Budesonide-Surfactant Therapy for Neonatal Respiratory Distress Syndrome in Preterm Infants: A Systematic Review and Meta-Analysis of Respiratory Outcomes

Document Type : Original Article

Authors

1 Mother and Newborn Health Research Center, Shahid Sadoughi University of Medical Sciences, Yazd, Iran

2 Mother and Newborn Health Research Center, Shahid Sadoughi University of Medical Sciences, Yazd, Iran Laboratory Hematology and Blood Banking Department, School of Allied Medical Sciences, Shahid Beheshti University of Medical Sciences,

3 Department of Hematology and Blood Banking, School of Allied Medical Sciences, Shahid Beheshti University of Medical Sciences, Tehran, Iran

4 Department of Pediatrics, Hamadan University of Medical Sciences, Hamadan, Iran

Abstract

Background: Neonatal respiratory distress syndrome (NRDS) in preterm infants is a critical condition often necessitating urgent medical intervention. This meta-analysis assesses the efficacy and safety of combining surfactant with budesonide for treating NRDS in preterm neonates, emphasizing respiratory outcomes.
Methods: We performed a systematic review of databases (PubMed, Embase, Cochrane Library) following PRISMA guidelines from inception to July 30, 2024. Studies comparing budesonide-surfactant combination therapy to surfactant alone in NRDS were included. Respiratory outcomes evaluated included duration of mechanical ventilation, continuous positive airway pressure (CPAP), length of hospitalization, and frequency of a second surfactant dose. The outcomes were the incidence of bronchopulmonary dysplasia (BPD) and mortality rates.

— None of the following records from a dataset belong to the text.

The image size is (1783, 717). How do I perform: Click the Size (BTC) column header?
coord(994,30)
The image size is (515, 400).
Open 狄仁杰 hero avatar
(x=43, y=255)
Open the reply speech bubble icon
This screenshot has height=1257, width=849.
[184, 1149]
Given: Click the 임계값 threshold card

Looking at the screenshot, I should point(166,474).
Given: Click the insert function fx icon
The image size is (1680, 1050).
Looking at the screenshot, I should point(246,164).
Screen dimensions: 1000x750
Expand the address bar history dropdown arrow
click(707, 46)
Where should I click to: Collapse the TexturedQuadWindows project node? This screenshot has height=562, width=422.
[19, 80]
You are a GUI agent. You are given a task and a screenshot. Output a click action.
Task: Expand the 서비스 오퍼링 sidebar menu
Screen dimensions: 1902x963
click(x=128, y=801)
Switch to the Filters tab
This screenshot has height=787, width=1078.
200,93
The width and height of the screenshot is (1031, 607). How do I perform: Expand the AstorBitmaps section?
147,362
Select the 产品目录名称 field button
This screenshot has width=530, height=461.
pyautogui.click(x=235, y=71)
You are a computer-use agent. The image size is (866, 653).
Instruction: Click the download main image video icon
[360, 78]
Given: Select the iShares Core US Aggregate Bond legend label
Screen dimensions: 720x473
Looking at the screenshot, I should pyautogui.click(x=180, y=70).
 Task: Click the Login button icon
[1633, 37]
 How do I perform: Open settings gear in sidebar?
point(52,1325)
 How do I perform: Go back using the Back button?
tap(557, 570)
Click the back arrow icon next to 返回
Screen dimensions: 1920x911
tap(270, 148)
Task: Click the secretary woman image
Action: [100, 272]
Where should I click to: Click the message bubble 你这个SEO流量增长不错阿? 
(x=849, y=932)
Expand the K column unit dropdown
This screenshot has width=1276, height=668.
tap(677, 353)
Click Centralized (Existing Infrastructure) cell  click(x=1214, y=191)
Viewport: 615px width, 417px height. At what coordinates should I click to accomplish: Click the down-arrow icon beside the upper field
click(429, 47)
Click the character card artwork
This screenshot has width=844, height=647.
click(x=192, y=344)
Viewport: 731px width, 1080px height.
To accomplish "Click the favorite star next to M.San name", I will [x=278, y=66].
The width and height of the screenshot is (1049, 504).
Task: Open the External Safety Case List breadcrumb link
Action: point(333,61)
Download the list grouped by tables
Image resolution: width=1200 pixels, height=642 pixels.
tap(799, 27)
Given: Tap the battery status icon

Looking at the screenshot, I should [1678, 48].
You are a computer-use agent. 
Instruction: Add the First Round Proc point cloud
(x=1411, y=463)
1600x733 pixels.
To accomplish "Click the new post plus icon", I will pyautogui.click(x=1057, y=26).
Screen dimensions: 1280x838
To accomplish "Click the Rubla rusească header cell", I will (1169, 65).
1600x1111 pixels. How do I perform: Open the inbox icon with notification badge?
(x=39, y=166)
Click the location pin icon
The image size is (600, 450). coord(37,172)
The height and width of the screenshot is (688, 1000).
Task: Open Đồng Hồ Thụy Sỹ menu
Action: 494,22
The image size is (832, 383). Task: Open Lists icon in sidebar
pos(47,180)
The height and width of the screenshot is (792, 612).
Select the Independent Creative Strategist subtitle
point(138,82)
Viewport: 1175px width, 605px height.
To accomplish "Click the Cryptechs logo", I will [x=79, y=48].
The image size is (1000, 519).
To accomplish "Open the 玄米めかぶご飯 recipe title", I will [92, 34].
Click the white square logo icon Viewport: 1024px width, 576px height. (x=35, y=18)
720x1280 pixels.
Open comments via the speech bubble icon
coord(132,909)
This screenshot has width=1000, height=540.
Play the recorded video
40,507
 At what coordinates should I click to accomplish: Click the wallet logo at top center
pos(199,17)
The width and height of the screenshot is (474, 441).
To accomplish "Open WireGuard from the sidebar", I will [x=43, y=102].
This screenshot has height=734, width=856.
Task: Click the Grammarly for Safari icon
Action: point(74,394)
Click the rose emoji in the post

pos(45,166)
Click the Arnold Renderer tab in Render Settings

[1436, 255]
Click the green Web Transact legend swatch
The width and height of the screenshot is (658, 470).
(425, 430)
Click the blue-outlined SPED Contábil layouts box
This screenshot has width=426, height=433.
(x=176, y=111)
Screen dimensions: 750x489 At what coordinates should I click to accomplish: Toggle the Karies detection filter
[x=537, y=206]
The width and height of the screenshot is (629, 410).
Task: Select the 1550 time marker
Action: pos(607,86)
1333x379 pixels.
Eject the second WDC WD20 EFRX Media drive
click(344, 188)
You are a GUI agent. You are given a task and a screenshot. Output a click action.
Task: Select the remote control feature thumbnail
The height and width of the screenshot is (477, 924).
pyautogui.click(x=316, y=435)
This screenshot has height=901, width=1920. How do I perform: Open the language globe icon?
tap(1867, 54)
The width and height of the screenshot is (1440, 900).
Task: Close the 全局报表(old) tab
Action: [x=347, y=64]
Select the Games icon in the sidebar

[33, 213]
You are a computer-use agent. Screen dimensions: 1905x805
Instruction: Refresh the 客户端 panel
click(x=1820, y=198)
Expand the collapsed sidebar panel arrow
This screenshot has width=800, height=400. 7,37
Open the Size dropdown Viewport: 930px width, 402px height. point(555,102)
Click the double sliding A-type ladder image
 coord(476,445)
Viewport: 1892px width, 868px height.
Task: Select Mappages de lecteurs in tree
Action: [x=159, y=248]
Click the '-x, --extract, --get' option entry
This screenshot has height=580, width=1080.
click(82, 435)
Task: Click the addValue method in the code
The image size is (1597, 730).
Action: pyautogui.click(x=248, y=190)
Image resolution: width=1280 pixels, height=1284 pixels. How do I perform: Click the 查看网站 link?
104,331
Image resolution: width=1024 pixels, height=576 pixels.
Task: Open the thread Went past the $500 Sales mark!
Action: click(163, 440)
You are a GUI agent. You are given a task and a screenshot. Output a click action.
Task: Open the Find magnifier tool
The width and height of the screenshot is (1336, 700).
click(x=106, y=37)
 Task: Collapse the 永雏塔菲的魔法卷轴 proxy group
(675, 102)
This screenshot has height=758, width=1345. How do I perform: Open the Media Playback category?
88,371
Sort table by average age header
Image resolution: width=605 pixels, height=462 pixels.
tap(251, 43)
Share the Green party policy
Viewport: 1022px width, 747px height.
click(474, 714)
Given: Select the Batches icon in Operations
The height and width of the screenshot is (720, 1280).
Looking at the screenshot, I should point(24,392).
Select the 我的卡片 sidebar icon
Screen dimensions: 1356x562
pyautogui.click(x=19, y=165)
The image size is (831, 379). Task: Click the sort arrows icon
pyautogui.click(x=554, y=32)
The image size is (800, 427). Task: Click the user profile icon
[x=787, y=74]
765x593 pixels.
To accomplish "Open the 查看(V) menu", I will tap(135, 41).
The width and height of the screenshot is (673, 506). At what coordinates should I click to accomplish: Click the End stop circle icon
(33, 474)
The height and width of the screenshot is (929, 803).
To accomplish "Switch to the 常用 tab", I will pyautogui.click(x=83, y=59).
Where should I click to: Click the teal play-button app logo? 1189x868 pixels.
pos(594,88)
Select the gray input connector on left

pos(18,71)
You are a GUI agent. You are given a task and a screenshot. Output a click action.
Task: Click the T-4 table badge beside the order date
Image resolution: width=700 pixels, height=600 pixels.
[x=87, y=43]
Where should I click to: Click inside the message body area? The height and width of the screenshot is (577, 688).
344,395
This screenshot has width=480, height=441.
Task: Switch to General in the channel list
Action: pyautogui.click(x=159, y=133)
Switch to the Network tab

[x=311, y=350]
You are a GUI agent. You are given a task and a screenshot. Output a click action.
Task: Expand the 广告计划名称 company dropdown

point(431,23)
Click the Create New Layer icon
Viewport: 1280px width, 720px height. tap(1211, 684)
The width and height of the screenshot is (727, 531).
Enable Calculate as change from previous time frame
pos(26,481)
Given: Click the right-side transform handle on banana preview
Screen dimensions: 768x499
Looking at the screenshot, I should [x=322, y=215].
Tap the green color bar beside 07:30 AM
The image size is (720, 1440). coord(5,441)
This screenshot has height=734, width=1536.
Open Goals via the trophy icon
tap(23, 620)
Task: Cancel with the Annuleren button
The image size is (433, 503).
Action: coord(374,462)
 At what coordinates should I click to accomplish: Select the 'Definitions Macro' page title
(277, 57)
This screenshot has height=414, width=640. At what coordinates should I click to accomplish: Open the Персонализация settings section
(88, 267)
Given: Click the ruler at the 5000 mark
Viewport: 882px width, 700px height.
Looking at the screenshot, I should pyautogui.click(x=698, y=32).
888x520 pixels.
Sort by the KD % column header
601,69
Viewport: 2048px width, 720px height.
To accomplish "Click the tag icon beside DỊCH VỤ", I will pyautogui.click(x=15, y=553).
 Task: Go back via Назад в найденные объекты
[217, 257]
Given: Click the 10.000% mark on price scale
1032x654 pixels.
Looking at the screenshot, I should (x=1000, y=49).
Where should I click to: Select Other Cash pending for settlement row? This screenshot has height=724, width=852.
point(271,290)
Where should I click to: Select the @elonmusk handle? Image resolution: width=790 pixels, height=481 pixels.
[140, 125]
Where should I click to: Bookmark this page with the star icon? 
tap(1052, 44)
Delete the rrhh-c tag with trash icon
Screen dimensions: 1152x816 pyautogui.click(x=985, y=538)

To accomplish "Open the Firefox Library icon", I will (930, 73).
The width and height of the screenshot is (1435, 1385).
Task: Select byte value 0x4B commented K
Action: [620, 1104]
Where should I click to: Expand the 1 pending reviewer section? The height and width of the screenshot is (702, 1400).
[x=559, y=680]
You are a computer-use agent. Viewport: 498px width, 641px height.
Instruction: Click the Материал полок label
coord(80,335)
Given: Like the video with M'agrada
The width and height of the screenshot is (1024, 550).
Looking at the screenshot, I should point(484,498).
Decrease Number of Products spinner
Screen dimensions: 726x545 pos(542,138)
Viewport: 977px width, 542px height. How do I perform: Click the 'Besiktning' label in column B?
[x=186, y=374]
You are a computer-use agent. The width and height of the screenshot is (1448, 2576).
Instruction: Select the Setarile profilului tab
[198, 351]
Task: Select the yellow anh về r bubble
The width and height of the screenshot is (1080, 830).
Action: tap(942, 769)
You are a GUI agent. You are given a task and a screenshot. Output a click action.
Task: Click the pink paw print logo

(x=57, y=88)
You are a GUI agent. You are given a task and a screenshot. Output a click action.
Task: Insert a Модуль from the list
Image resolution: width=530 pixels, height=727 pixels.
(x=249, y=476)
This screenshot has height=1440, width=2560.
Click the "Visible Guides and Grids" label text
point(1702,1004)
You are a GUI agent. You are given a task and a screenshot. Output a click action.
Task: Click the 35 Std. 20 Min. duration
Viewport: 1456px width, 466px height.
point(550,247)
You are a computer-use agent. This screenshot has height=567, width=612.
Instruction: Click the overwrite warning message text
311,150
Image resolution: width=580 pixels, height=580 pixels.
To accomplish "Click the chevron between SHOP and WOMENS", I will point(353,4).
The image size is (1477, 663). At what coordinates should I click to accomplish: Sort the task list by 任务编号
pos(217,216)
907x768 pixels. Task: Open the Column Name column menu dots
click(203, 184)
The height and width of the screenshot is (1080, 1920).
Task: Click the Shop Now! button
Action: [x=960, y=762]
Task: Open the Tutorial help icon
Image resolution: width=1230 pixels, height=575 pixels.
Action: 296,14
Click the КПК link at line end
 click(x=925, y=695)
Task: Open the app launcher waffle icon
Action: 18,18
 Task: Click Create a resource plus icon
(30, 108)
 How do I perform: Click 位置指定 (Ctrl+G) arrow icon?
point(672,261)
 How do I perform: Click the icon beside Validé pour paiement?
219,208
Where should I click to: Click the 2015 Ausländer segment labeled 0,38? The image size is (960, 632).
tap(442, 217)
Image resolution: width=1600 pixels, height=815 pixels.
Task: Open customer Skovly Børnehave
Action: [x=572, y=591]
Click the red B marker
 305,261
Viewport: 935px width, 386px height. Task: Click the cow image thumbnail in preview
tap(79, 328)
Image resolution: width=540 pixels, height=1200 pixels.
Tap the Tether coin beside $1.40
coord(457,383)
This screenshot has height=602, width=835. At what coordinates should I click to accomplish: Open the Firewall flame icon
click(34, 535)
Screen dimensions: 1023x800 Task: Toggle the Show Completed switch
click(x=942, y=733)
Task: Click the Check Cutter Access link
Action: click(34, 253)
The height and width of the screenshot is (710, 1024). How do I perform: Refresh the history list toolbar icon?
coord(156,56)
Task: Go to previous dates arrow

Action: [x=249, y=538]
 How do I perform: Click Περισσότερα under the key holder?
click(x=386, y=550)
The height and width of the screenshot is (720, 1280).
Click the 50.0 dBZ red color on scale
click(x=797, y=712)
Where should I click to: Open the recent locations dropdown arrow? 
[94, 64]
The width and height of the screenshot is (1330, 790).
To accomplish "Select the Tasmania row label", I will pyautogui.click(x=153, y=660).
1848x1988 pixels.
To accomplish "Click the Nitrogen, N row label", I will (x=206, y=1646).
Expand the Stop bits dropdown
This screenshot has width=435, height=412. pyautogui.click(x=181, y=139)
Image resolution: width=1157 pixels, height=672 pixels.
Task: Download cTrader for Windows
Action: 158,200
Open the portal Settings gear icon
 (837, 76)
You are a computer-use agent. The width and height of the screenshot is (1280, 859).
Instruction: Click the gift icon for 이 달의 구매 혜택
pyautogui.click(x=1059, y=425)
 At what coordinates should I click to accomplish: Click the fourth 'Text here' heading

Data from eligible studies were pooled for meta-analysis using a random-effects model.
Results: Ten articles involving 920 infants in the treatment group and 1167 in the control group were analyzed. The combination therapy significantly reduced mechanical ventilation time, hospitalization duration, and CPAP use and decreased the need for a second surfactant dose. The treatment group also showed significantly lower mortality rates (OR = 0.694, 95% CI: 0.52, 0.927, P < 0.05) and BPD incidence (OR = 0.639, 95% CI: 0.525, 0.778, P < 0.001) compared to controls.
Conclusion: Budesonide-surfactant therapy for NRDS in preterm infants effectively reduces mechanical ventilation time and hospitalization. It also significantly lowers mortality rates, the need for a second surfactant dose, and BPD incidence, indicating its potential for widespread application in NICUs. Further large-scale trials are needed to validate these findings and assess long-term outcomes.